- Born: Helena Paulina Downing c. 1842 Dublin, Ireland
- Died: 8 March 1885 (aged 42–43) Stoke Newington, England
- Spouse: John Ronald Shearer ​(m. 1881)​

= Helena Shearer =

Irish socialist and suffragist

Helena Paulina Shearer (née Downing; c. 1842 – 8 March 1885) was an Irish socialist and suffragist in England.

==Life==
Shearer was born in Dublin around 1842, the daughter of Washington Downing, a journalist, and Mary Frances Downing. She and her family moved to London by 1848. Her family was Catholic.

In 1875 she was on the executive committee of Emma Paterson's Women's Protective and Provident League where her knowledge of employment legislation and women suffrage campaigning and a talent for public speaking was noted. Her uncle, McCarthy Downing, was a member of Parliament for Cork. She also served the Vigilance Association for the Defence of Personal Rights and for the Amendment of the Law in points wherein it is Injurious to Women.

In 1879, she stood for election to the Tower Hamlets School Board. She proposed free non-religious education and more democratic control. Despite some good supporters she finished last and her critics blamed her over-confidence.

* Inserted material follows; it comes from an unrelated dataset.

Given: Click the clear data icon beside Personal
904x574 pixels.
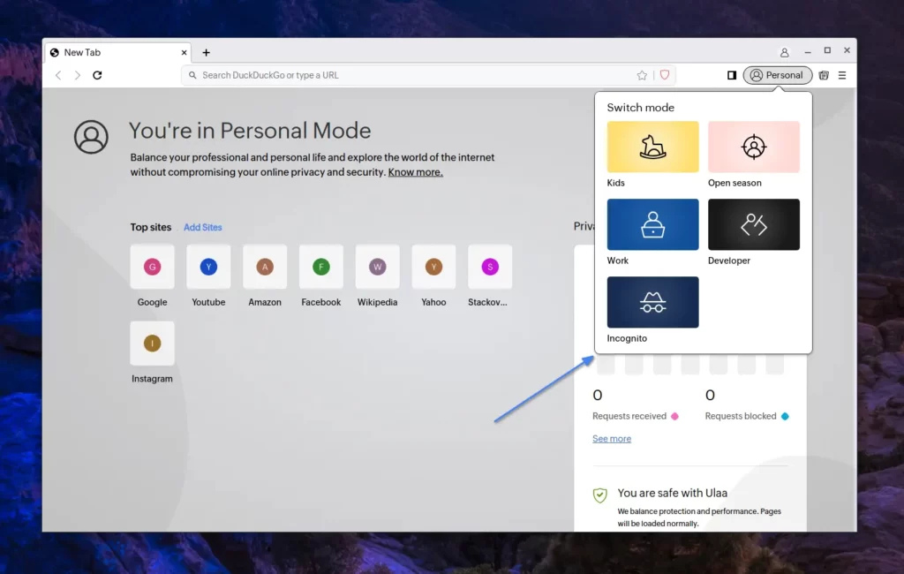Looking at the screenshot, I should click(824, 75).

In 1881, she was speaking on a suffrage platform in Leicester. The same year on 24 November she married an accountant, John Shearer, in Bradford, Yorkshire, and she may well have served on the executive committee of the Married Women's Property Committee. She stood to be a Poor Law Guardian in Islington and she was elected which made her one of first five or six women to be elected to this role. This was a job traditionally done by men of property but she was later disqualified. She had identified that she needed to be a rate-payer and to enable this she had her home placed in her name. However the authorities refused her payment for rates which meant that she failed to qualify.

Shearer died in Stoke Newington in 1885 of tuberculosis.